まずそれを片付けるのが家に帰ってからのルーティーンだ。

 

 

荷物を洗濯機にいれてリビングへ戻ると

 

 

長女『お父さん見て見て~』

 

 

私『・・・もうちょっと待ってね』

 

 

長女『もう (๑`^´๑)‼‼

 

 

 

 

 

まだ帰ってからの用事がたくさんある。

 

 

私は作品をじっくり見たかったのだ。

 

 

だが、長女にせかされて渋々袋のなかを見た。

 

 

 

長女『お父さん、表彰状もらったがで~』

 

 

長女『何枚あると思う?』

 

 

私『うーん。
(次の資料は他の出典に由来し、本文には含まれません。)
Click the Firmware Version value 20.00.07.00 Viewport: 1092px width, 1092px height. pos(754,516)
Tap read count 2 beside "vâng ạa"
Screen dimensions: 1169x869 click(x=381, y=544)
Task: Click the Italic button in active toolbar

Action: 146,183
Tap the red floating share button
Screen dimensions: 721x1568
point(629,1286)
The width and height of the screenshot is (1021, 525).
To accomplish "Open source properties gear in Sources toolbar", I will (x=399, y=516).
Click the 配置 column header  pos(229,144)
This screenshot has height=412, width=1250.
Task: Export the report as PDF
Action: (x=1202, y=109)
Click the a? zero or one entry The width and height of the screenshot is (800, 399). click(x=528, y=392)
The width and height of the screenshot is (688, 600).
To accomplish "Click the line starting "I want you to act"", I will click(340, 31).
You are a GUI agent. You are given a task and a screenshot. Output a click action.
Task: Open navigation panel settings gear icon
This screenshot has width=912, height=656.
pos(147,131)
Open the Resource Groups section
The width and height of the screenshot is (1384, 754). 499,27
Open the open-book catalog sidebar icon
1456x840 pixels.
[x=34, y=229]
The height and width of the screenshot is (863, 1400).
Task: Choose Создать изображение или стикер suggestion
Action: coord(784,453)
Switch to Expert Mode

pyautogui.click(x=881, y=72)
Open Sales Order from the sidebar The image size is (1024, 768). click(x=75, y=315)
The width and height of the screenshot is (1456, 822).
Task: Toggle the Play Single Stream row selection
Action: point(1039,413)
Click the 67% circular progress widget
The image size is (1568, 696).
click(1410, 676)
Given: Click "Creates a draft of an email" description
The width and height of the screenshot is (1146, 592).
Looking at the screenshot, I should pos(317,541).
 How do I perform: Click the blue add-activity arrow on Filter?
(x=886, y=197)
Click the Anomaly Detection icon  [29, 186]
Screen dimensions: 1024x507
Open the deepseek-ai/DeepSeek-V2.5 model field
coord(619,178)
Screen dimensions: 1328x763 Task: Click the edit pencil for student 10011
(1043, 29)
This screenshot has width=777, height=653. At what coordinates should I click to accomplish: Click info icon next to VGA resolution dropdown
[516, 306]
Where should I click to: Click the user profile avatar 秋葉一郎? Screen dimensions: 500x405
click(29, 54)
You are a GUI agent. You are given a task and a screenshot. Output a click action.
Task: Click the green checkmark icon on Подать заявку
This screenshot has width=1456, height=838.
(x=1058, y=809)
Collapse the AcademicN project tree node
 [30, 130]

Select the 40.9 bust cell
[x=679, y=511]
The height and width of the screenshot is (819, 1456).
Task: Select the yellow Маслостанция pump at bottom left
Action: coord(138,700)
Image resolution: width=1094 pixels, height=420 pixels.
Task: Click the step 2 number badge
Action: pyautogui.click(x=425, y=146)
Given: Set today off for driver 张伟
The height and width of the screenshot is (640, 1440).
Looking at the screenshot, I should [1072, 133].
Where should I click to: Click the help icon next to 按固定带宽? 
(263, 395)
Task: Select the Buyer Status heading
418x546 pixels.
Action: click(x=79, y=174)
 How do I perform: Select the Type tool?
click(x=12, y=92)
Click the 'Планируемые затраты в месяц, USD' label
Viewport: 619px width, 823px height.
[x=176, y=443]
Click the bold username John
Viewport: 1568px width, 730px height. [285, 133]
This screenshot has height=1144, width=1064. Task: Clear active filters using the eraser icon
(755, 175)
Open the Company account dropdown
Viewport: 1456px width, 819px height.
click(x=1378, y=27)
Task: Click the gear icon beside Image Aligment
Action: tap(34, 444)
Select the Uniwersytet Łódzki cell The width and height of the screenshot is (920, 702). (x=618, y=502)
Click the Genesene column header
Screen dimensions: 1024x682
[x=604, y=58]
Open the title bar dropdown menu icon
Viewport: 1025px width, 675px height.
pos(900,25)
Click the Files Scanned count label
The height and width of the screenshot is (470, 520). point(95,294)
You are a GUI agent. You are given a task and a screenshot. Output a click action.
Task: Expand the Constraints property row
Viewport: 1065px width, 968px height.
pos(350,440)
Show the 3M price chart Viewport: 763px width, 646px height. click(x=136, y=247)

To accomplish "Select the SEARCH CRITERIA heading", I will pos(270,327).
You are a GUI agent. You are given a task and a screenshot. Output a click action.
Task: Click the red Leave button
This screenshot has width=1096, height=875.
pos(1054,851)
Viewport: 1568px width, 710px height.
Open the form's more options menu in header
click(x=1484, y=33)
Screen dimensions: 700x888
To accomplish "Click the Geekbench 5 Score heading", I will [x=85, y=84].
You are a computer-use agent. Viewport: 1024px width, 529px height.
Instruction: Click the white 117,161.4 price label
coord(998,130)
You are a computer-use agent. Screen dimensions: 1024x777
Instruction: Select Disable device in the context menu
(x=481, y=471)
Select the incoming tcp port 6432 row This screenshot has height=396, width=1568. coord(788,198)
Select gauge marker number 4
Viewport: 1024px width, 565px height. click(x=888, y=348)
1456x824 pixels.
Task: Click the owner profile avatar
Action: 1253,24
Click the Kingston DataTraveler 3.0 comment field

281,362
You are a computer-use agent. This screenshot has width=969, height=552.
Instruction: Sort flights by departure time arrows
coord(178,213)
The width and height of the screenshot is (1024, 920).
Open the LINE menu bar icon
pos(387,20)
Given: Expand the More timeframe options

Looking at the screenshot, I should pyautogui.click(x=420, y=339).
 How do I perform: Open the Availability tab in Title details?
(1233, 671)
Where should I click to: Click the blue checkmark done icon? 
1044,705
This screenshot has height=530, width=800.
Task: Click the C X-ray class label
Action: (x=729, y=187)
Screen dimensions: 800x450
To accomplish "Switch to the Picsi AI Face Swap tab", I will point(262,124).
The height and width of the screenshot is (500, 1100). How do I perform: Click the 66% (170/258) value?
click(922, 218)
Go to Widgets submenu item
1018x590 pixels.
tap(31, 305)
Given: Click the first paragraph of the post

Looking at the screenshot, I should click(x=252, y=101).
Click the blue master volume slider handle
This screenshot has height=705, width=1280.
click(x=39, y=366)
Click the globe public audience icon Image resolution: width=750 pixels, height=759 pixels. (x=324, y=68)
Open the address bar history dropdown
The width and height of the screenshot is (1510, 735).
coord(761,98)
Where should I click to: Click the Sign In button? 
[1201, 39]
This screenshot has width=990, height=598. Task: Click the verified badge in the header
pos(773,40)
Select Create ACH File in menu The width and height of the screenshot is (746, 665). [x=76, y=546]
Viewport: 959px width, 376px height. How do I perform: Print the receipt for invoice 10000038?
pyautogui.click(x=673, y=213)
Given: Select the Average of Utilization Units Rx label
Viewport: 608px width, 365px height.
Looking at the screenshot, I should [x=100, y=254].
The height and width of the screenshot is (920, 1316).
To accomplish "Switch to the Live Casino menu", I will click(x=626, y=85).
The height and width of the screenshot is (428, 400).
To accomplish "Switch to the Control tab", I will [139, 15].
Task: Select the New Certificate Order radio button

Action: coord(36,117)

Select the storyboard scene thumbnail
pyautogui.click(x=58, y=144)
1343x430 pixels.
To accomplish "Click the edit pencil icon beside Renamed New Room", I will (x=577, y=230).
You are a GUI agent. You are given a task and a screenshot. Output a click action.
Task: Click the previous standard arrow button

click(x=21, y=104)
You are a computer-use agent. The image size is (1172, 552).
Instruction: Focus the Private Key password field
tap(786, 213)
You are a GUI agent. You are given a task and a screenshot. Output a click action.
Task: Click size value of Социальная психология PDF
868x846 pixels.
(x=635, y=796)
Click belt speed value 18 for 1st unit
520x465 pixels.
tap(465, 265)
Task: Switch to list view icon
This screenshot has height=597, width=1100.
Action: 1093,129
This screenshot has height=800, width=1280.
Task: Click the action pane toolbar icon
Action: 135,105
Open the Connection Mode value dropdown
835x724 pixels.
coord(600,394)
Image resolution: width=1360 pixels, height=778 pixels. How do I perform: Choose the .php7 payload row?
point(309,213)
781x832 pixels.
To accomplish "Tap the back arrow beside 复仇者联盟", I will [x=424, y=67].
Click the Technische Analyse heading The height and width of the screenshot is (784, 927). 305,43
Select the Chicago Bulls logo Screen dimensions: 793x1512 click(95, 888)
一枚?』

 

 

長女『ちがうで~』

 

 

 

 

 

表彰状が3枚あった。

 

 

硬筆・図画・平面図画が高知新聞主宰のなにかで入選したようだ。

 

 

 

長女『クラスで表彰状3枚もらえたのは、私ともう一人だけながで~』

 

 

 

よほど褒めて欲しかったのか、近づいて来て、おでこを差し出している。

 

 

 

 

 

長女『お父さん、ごめんよぉ~。』

 

 

『あたし、表彰状4枚もらえると思ったのにぃ。』

 

 

『3枚しか貰えんかったぁ~(*´艸`*)

 

 

ちっとも残念な顔をしていない。

 

 

 

 

 

3枚も貰えたのか。そりゃ凄いね。

 

 

とお褒めの言葉を待っている表情だ。

 

 

わざと謙遜して、褒めの伸びしろを増やす作戦に切り替えてきた。

 

 

 

 

3枚しか貰えなかったのか。

(o゚Д゚)=◯)`3゜)∵

 

 

と叱り倒しても良かったが、屈折した子になると困るのでやめた。

 

 

 

 

 

押したり引いたり。

 

 

いろいろこちらの心理を揺さぶってくる。

 

 

もう立派な女になったんだな。

 

 

 

 

 

 

私は長女がうっとりするほど褒め言葉のシャワーを浴びせた。

 

 

子供って褒めてほしいんだな。

 

 

そして、褒められるように工夫するんだな。

 

 

 

 

 

 

ふと思い出したけど、小学校のときマラソン大会で2位になった。

 

 

 

急いで帰って、おかんに

 

 

私『おかあさんマラソン何番やったと思う?』

 

 

と聞くと

 

 

おかん『うーん。1番?』

 

 

と言われた。

 

 

 

 

2位が台無しだ。(*`д´)σ=σ

 

 

もし1番と思っても、10番って言っとけよ。

 

 

やはり、うちのおかんは天然ちゃんなのだ。

 

 

それをまだ覚えているということは、よほどおかんの一言がショックだったのだろう。

 

 

この親でよくぞ屈折した人間にならなかったと、自分で自分を褒めてあげたい。

 

 

 

 

この出来事がまさか、自分が父親になって活かされるとは思わなんだ。

 

 

おかんは、そこまで見越しての発言だったのか。

 

 

 

 

私は子供が満足するよう褒め上手になろうと、幼心に胸に誓ったのだった。